WHAT IS EXPECTED: Exactly the lines from the one with "Task: Click the 取消 cancel button" to the end of the entries should appear in your answer, retyped word for word.

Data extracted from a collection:
━━━━━━
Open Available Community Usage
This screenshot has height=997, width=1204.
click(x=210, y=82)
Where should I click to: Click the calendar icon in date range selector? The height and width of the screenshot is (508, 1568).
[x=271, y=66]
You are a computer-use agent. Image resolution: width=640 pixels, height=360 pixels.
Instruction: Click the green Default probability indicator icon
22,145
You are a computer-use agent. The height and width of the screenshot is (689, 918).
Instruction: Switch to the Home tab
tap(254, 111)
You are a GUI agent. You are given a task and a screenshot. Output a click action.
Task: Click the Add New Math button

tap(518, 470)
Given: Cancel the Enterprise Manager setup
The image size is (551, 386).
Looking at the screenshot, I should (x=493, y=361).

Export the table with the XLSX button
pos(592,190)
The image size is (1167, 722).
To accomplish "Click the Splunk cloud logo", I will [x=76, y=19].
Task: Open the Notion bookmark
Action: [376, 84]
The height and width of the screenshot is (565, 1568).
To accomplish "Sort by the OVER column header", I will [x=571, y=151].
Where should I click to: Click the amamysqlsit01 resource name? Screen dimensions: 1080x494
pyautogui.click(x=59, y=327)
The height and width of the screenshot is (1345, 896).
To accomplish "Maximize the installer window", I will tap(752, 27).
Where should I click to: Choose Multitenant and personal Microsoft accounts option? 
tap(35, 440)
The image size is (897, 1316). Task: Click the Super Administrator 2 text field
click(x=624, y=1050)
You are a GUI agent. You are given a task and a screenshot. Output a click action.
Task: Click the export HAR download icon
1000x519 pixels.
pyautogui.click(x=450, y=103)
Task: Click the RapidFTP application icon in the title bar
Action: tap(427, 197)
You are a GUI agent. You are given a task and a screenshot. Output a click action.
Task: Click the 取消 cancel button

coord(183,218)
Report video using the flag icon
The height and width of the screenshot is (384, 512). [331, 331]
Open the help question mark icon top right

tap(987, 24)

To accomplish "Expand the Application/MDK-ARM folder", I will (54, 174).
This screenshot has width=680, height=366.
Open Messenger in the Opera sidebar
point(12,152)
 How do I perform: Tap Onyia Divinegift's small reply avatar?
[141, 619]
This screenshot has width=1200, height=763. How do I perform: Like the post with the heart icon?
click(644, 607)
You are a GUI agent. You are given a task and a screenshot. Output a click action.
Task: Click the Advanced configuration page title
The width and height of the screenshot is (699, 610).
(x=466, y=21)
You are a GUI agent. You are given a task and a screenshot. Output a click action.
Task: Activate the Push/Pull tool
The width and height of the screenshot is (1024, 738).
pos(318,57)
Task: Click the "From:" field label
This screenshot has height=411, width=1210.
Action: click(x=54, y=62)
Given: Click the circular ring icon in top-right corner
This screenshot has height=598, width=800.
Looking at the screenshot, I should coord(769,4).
━━━━━━
WRITTEN SOLUTION:
Task: Click the 取消 cancel button

coord(183,218)
Report video using the flag icon
The height and width of the screenshot is (384, 512). [331, 331]
Open the help question mark icon top right

tap(987, 24)

To accomplish "Expand the Application/MDK-ARM folder", I will (54, 174).
This screenshot has width=680, height=366.
Open Messenger in the Opera sidebar
point(12,152)
 How do I perform: Tap Onyia Divinegift's small reply avatar?
[141, 619]
This screenshot has width=1200, height=763. How do I perform: Like the post with the heart icon?
click(644, 607)
You are a GUI agent. You are given a task and a screenshot. Output a click action.
Task: Click the Advanced configuration page title
The width and height of the screenshot is (699, 610).
(x=466, y=21)
You are a GUI agent. You are given a task and a screenshot. Output a click action.
Task: Activate the Push/Pull tool
The width and height of the screenshot is (1024, 738).
pos(318,57)
Task: Click the "From:" field label
This screenshot has height=411, width=1210.
Action: click(x=54, y=62)
Given: Click the circular ring icon in top-right corner
This screenshot has height=598, width=800.
Looking at the screenshot, I should coord(769,4).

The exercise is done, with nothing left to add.